◆ Okuma metni
Asgari ücrete yapılan yüzde 26’lık 2019 zammı bile Türkiye’de işçilerin Avrupalı işçilerin çok gerisinde kalan maaşlarını düzeltmeye yetmedi.
Asgari ücretin euro bazında 2016 yılı seviyesine gelebilmesi için brüt 3 bin 682 TL olması gerekiyor. Oysa son zamla Türkiye’de brüt asgari ücret 2 bin 558 lira olarak belirlendi.
2019 YILI İÇİN 417 TL ZAM GELDİ
Türkiye’de asgari ücret, 2019 yılı için net 2 bin 20 lira olarak belirlendi. Asgari Ücret Tespit Komisyonu’nda oy birliği ile alınan karar gereği yeni yılda asgari ücretliler maaşlarını yüzde 26,05 oranında (417 TL) zamlı alacak.
Üç çocuklu ve eşi çalışmayan bir asgari ücretlinin eline, Asgari Geçim İndirimi (AGİ) ile beraber 2 bin 155 lira geçecek.

◆ Alıştırma
Aşağıdaki ifadelerin yukarıdaki asgari ücret metniyle uyuşup uyuşmadığını belirtin. Her biri için evet ya da hayır deyin ve kararı belirleyen sözleri metinden aynen alıntılayın.
1. 2019 asgari ücret kararı komisyonda oy birliğiyle alındı.
2. Son zamla brüt asgari ücret 3 bin 682 lira oldu.
3. Asgari ücretlilerin maaşına 2019 için 417 TL zam yapıldı.

◆ Listelenen öğeler

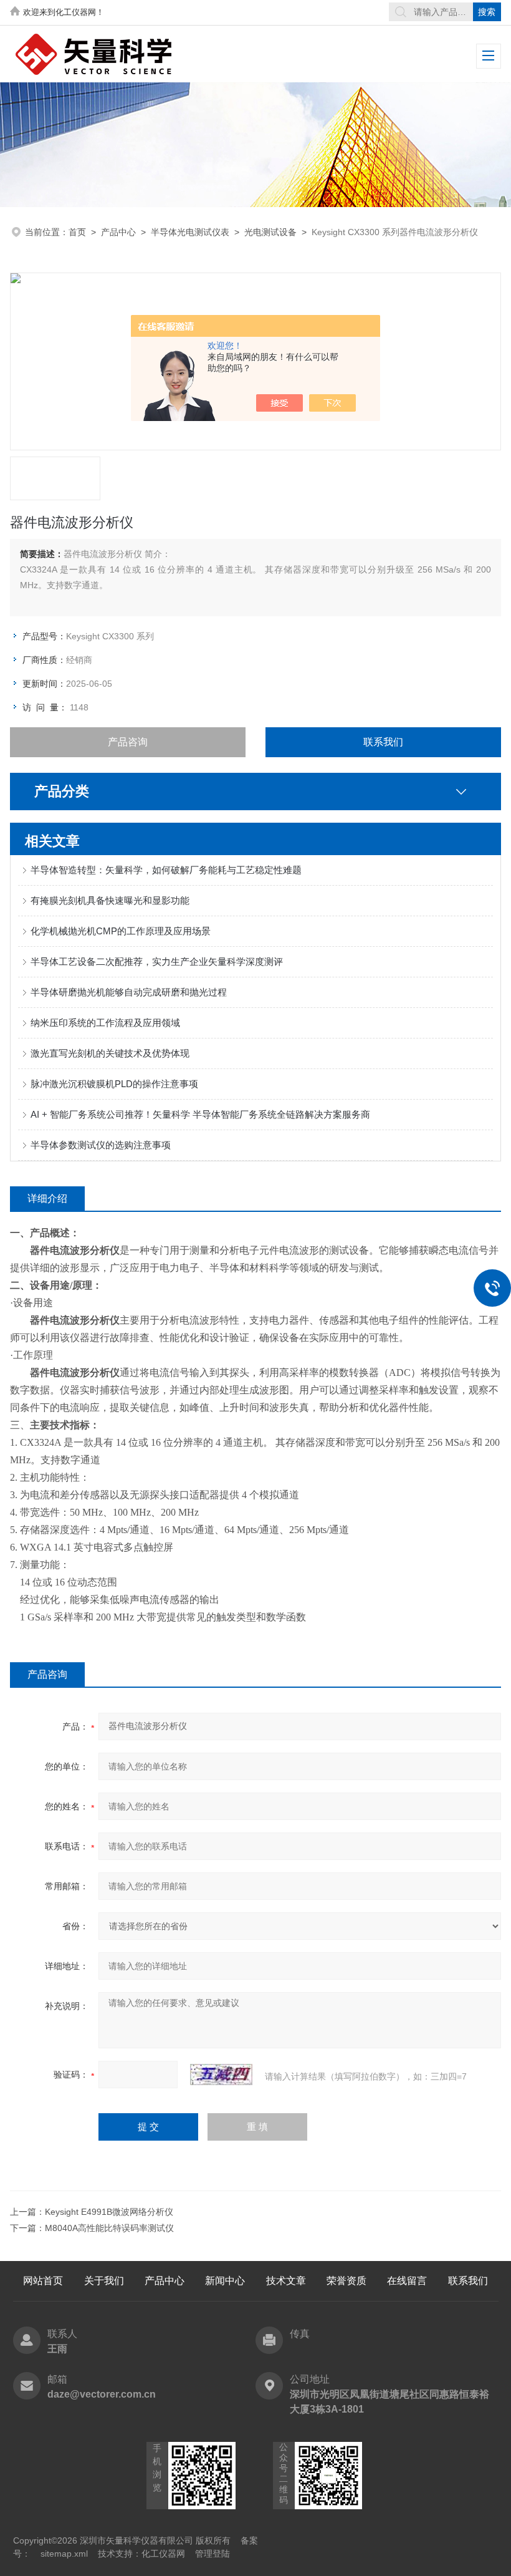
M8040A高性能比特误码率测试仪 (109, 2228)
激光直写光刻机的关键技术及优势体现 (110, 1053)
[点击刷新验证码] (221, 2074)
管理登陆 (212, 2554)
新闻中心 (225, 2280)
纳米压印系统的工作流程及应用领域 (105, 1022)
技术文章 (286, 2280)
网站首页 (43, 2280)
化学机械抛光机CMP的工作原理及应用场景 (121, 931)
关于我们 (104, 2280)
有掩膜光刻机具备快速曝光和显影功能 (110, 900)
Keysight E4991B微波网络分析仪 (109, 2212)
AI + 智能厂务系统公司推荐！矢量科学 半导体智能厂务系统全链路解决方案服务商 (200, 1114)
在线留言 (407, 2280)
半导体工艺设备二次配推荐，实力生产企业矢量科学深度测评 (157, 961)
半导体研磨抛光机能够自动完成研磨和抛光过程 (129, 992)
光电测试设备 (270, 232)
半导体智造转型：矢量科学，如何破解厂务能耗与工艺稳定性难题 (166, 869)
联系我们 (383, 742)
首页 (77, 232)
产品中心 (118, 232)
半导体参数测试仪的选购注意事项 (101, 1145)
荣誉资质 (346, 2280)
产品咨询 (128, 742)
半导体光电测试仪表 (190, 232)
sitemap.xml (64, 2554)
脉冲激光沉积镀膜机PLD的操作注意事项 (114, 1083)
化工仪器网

◆ Yanıt
1. Evet: “Asgari Ücret Tespit Komisyonu’nda oy birliği ile alınan karar”
2. Hayır: “son zamla Türkiye’de brüt asgari ücret 2 bin 558 lira olarak belirlendi”
3. Evet: “maaşlarını yüzde 26,05 oranında (417 TL) zamlı alacak”